Les jardiniers de l’extrême Orient, et notamment ceux du Japon, ont une habileté proverbiale qui a été constatée par tous les voyageurs. On sait qu’ils sont très versés dans la culture ; mais on ignore généralement qu’ils connaissent des procédés leur permettant d’atrophier artificiellement les végétaux, de les empêcher de croître, de les rendre difformes et de leur donner ainsi cet aspect bizarre et fantastique, qui est en quelque sorte la caractéristique de l’art au Japon et en Chine.
M. E. A. Carrière a publié sur ce sujet très peu connu, des renseignements fort intéressants que nous lui empruntons en partie dans la présente notice.
« Nous nommons nanisation, dit le savant directeur de la Revue horticole, l’ensemble des procédés usités par les Japonais pour maintenir certains végétaux à des dimensions plus ou moins réduites, procédés dans lesquels ils excellent, et dont on peut dire qu’ils ont fait un art. On peut partager cet art en deux séries : l’une qui consiste à rapetisser les plantes, tout en leur conservant leur aspect naturel ; l’autre qui tout en les nanisant, en modifie les formes. Faute d’une appellation précise, nous donnons à l’ensemble des moyens que comprend cette dernière série, le nom de monstruosisme, qui, du reste, paraît assez bien approprié, puisque, en effet, il ne s’agit pas seulement de rapetisser les végétaux, mais encore de leur donner bien avant l’âge, l’aspect de vieillards rachitiques et difformes, comparés aux individus de ces mêmes espèces qui ont poussé en liberté. »

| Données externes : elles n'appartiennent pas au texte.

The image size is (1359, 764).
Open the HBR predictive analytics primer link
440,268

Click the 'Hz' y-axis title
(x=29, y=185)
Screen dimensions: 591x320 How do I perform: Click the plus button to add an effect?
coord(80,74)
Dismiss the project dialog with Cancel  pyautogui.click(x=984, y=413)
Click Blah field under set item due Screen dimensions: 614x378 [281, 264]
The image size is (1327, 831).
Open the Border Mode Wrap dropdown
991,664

On se demandera comment les Japonais obtiennent ces curieux résultats. M. Carrière essaye d’en donner l’explication à l’aide de quelques hypothèses. On peut supposer que lorsque les Japonais veulent empêcher la croissance d’un végétal, ils choisissent des essences et probablement des variétés qui s’y prêtent, et dont la nature permet de les maintenir à l’état nain, tout en contrariant leur végétation. Alors ils en contournent ou rattachent les branches, et les munissent de ligatures, pour leur faire prendre une forme déterminée. On peut aussi admettre qu’ils les privent de nourriture et ne leur donnent que ce qui est absolument nécessaire à l’entretien de la vie. Ce fait explique comment on voit parfois des végétaux âgés de près d’un siècle et même plus, qui sont très petits et peuvent vivre dans des pots de dimensions relativement très restreintes ; la tige parfois remplit entièrement ces pots comme dans un des spécimens représentés sur la gravure ci-dessus (n° 4).

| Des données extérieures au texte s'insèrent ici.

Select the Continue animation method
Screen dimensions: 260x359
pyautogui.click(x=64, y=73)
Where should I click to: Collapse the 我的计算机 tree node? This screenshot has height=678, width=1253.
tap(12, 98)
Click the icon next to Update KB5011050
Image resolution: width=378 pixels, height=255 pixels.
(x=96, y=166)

Malgré tout cela, il faut reconnaître que le climat du Japon se prête merveilleusement à un semblable traitement, si contraire au développement normal, car dans des pays chauds, arides, fortement insolés, il est très douteux que ces arbres pourraient supporter cette culture anormale.

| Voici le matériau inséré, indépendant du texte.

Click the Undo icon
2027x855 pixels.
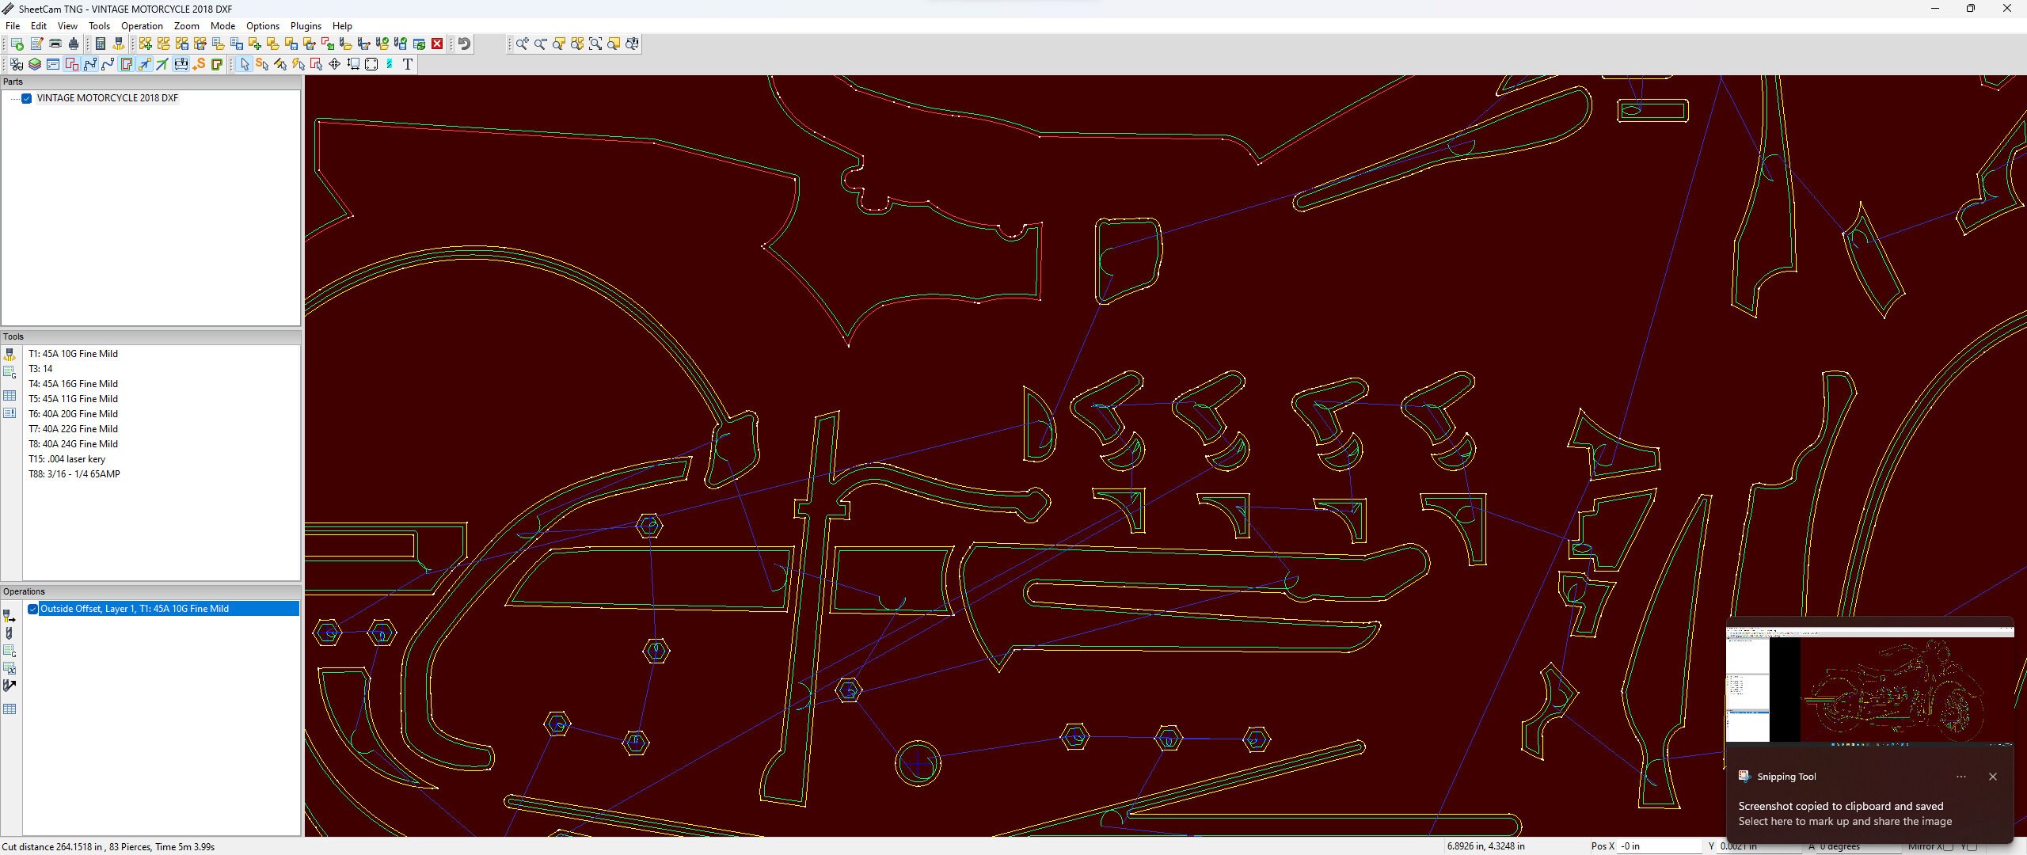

De tous les végétaux, les Conifères paraissent être ceux sur lesquels les Japonais exercent surtout l’art du nanisme et du monstruosisme, et ce sont principalement des Pins qu’ils soumettent à ce traitement. Les dessins ci-contre montrent des exemples très remarquables des résultats obtenus ; la tige très réduite est placée plus ou moins haut, à l’extrémité de racines qui semblent nager dans l’air (n° 3), et qui, supportées par des tuteurs, descendent et viennent s’implanter dans la terre, pour y puiser leur nourriture. On ne distingue même plus le point de séparation de la tige et de la racine. L’individu n° 3 n’avait pas moins de 70 centimètres de hauteur ; il était âgé de quarante ans. La plante figurée n° 1, a environ trente-cinq ans. Le jeune pin n° 2 est un spécimen qui a été apporté à Paris lors de l’Exposition de 1878 ; il avait, paraît-il, dix années d’existence.
L’arbuste représenté à la droite de notre gravure (n° 4), d’après des renseignements certains, est âgé d’au moins cent ans ; il a 1,20m de hauteur et le vase qui le contient, 50 centimètres de diamètre.
Nous ajouterons en terminant, que les Chinois comme les Japonais excellent à naniser les arbres, et que ce besoin de rapetisser les choses, s’étend non seulement aux végétaux d’ornement, mais encore aux arbres fruitiers.